◆ Data for the task ◆
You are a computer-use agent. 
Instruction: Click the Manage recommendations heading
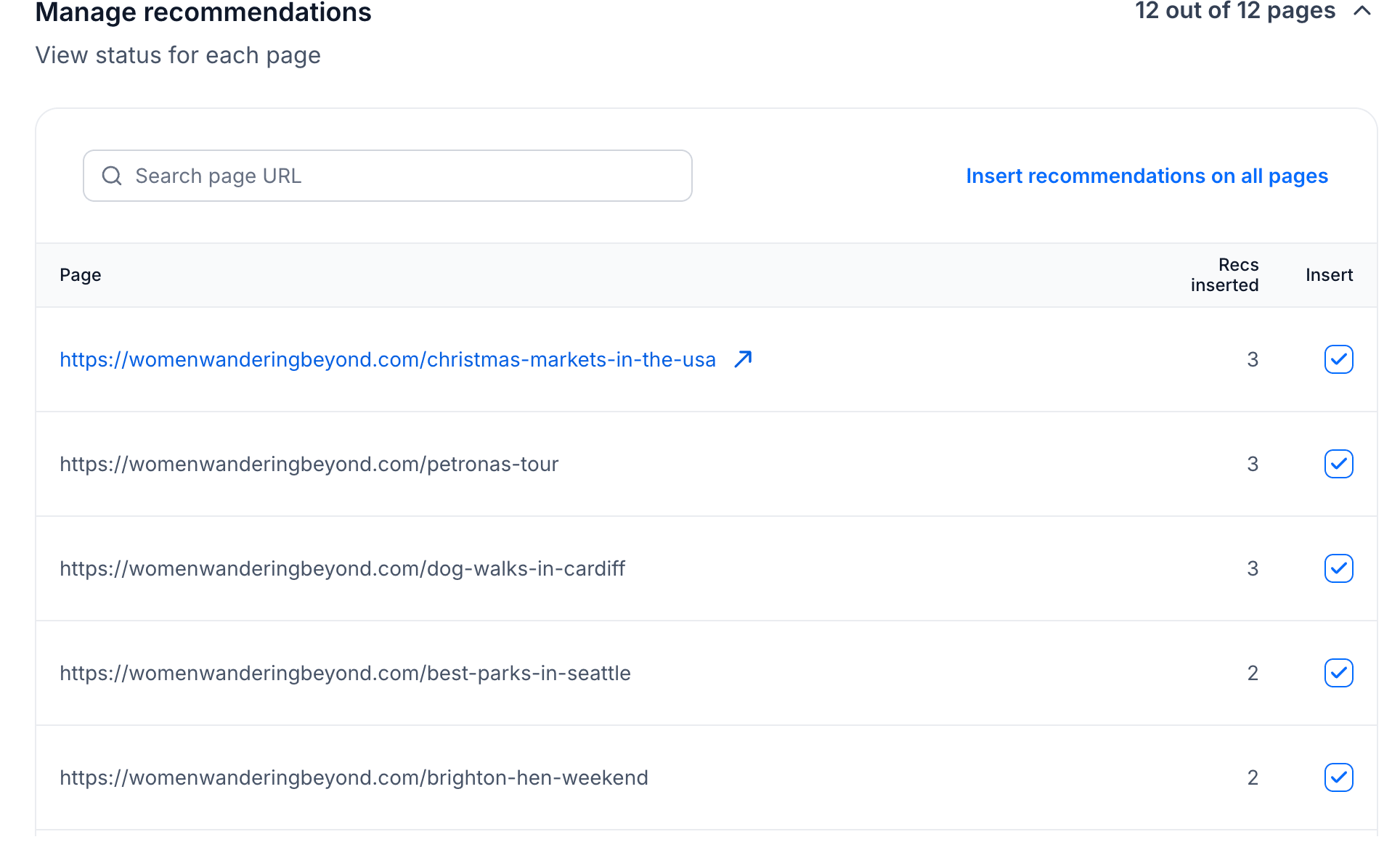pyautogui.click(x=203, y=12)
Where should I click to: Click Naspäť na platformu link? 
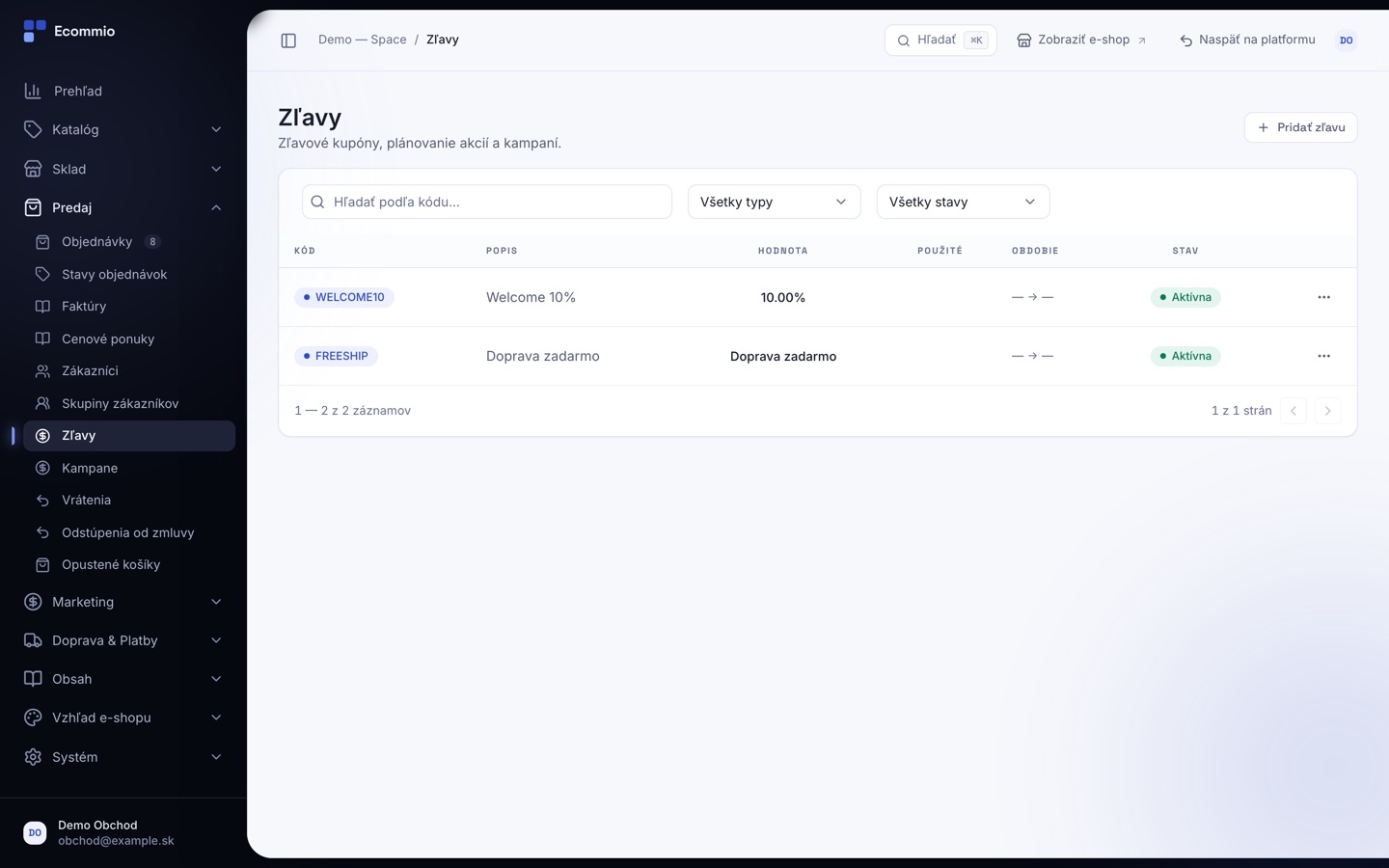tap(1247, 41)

* * *

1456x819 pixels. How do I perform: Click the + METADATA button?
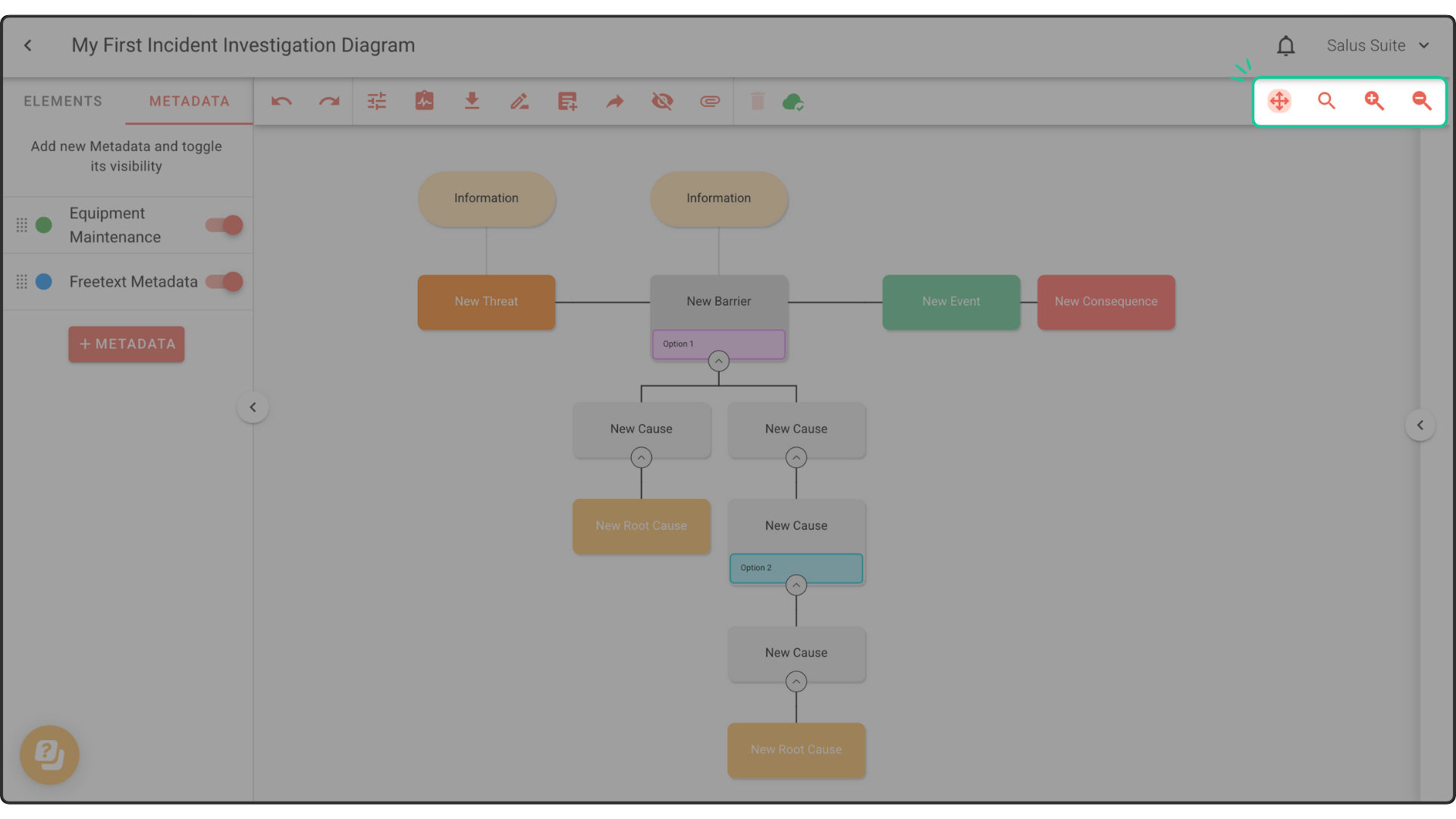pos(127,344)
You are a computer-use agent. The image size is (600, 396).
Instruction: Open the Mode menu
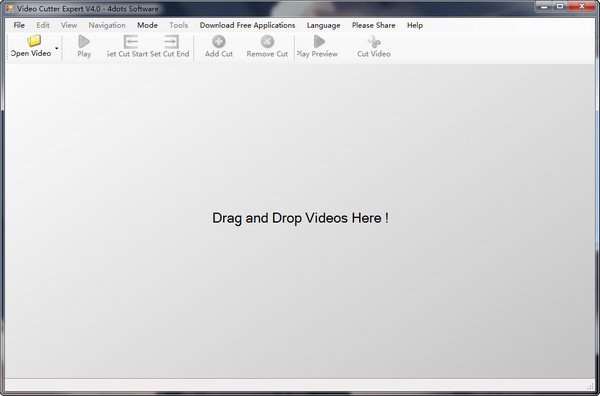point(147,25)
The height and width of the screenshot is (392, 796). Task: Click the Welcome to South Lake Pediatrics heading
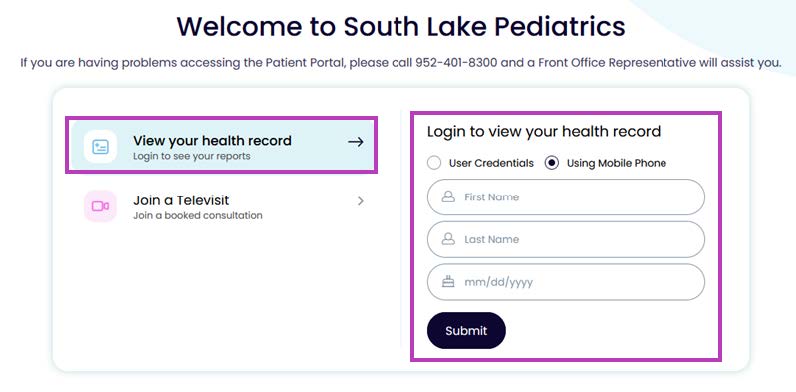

◆ What to produce ◆
Pick out each row above that contains the word "agent" and copy it in full.

◆ The reply ◆
You are a computer-use agent. 
You are a computer-use agent. The image size is (600, 396).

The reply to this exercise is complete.